— Extrait du texte —
┌────────

Même si on peut noter une certaine forme de prudence politique dans l'ensemble des dispositions législatives, il faut relever l'impossible simplification et la difficile articulation des compétences entre les communes déléguées et la commune nouvelle qui pourrait résulter de la transformation de la métropole, facilitant de ce fait les luttes d'influences. La démarche simplificatrice aurait consisté à supprimer les communes intégrées dans la commune nouvelle mais il est concevable, dans le cas de périmètres importants tels celui sur lequel se situent les métropoles, de conserver une identité communale, dans un souci de préserver les relations de proximité entre les citoyens et la commune de base. Il s'agit d'une déconcentration de l'administration municipale dont la finalité consiste à favoriser les services rendus aux citoyens dans le cadre d'une gestion locale de proximité. La création de communes nouvelles se justifie essentiellement pour les grandes intercommunalités, dont font partie les métropoles.
On vient de le constater, la prise en charge de la diversité territoriale métropolitaine ne peut que renforcer l'enchevêtrement des compétences locales.
B/ L'impossible clarification des compétences locales
L'absence de clarification des compétences métropolitaines engendre des répercussions sur l'ensemble des compétences des structures territoriales, d'où l'idée selon laquelle la fragmentation des compétences métropolitaines rejaillit sur les autres compétences publiques, si bien qu'il est possible d'affirmer que l'intercommunalité fragmentée conduit à une décentralisation morcelée.
A la lecture de la loi d'affirmation des métropoles, on s'aperçoit que toutes les compétences dévolues aux métropoles ne sont pas sur un même pied d'égalité et l'institution de compétences métropolitaines "à la carte" nous laisse perplexe.
En effet, les compétences dévolues aux métropoles de droit commun font l'objet de délégations de compétences de la part des collectivités territoriales. Il en résulte, compte tenu de la nature juridique de la délégation, de réelles incertitudes sur la conduite des politiques métropolitaines. La délégation n'est jamais définitive et en vertu de la règle du parallélisme des formes et des procédures, la collectivité délégante peut à tout moment reprendre la délégation, pour quelque raison que ce soit, y compris pour des motifs politiques. Pour ces raisons, la métropole va difficilement pouvoir engager de mener des politiques territoriales sur le moyen et le long terme, contrevenant ainsi à l'objectif de leur création qui est celui de mettre en place un véritable projet de territoire.

└────────

Recopiez le passage de l'extrait sur les métropoles qui va de « On vient de » jusqu'à « nous laisse perplexe. » inclus, en substituant « répartition » à « clarification ».

— Données fournies —

┌────────

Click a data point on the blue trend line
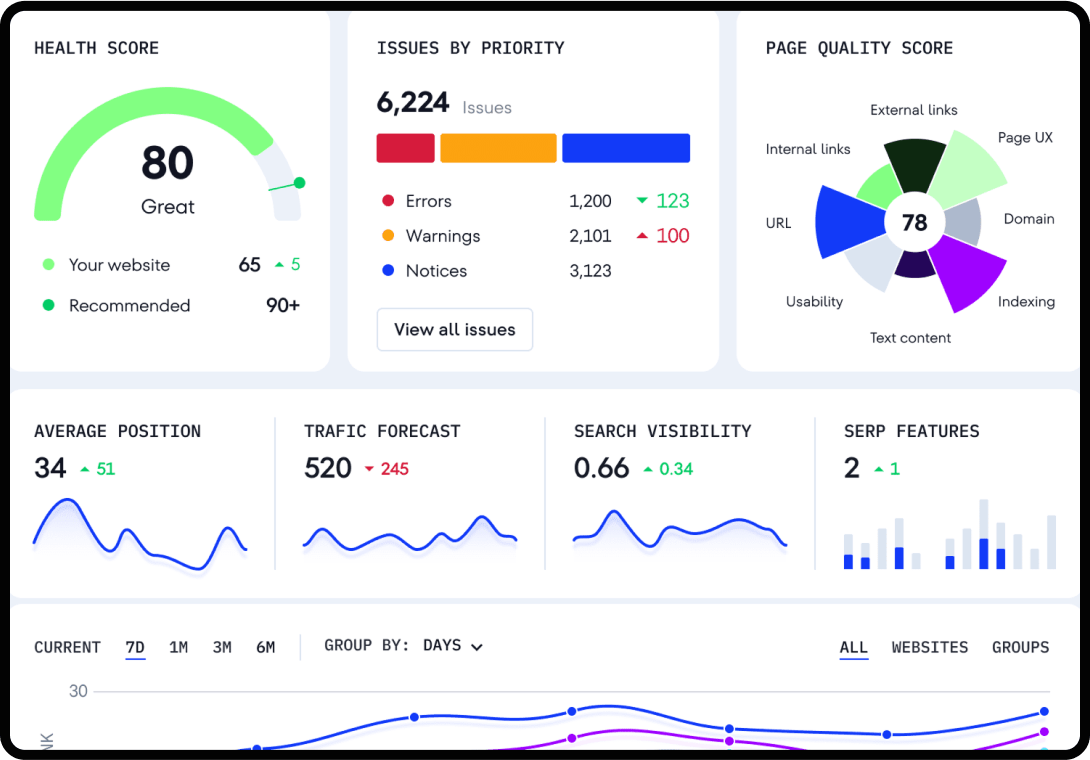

└────────

— Corrigé —
On vient de le constater, la prise en charge de la diversité territoriale métropolitaine ne peut que renforcer l'enchevêtrement des compétences locales.
B/ L'impossible répartition des compétences locales
L'absence de répartition des compétences métropolitaines engendre des répercussions sur l'ensemble des compétences des structures territoriales, d'où l'idée selon laquelle la fragmentation des compétences métropolitaines rejaillit sur les autres compétences publiques, si bien qu'il est possible d'affirmer que l'intercommunalité fragmentée conduit à une décentralisation morcelée.
A la lecture de la loi d'affirmation des métropoles, on s'aperçoit que toutes les compétences dévolues aux métropoles ne sont pas sur un même pied d'égalité et l'institution de compétences métropolitaines "à la carte" nous laisse perplexe.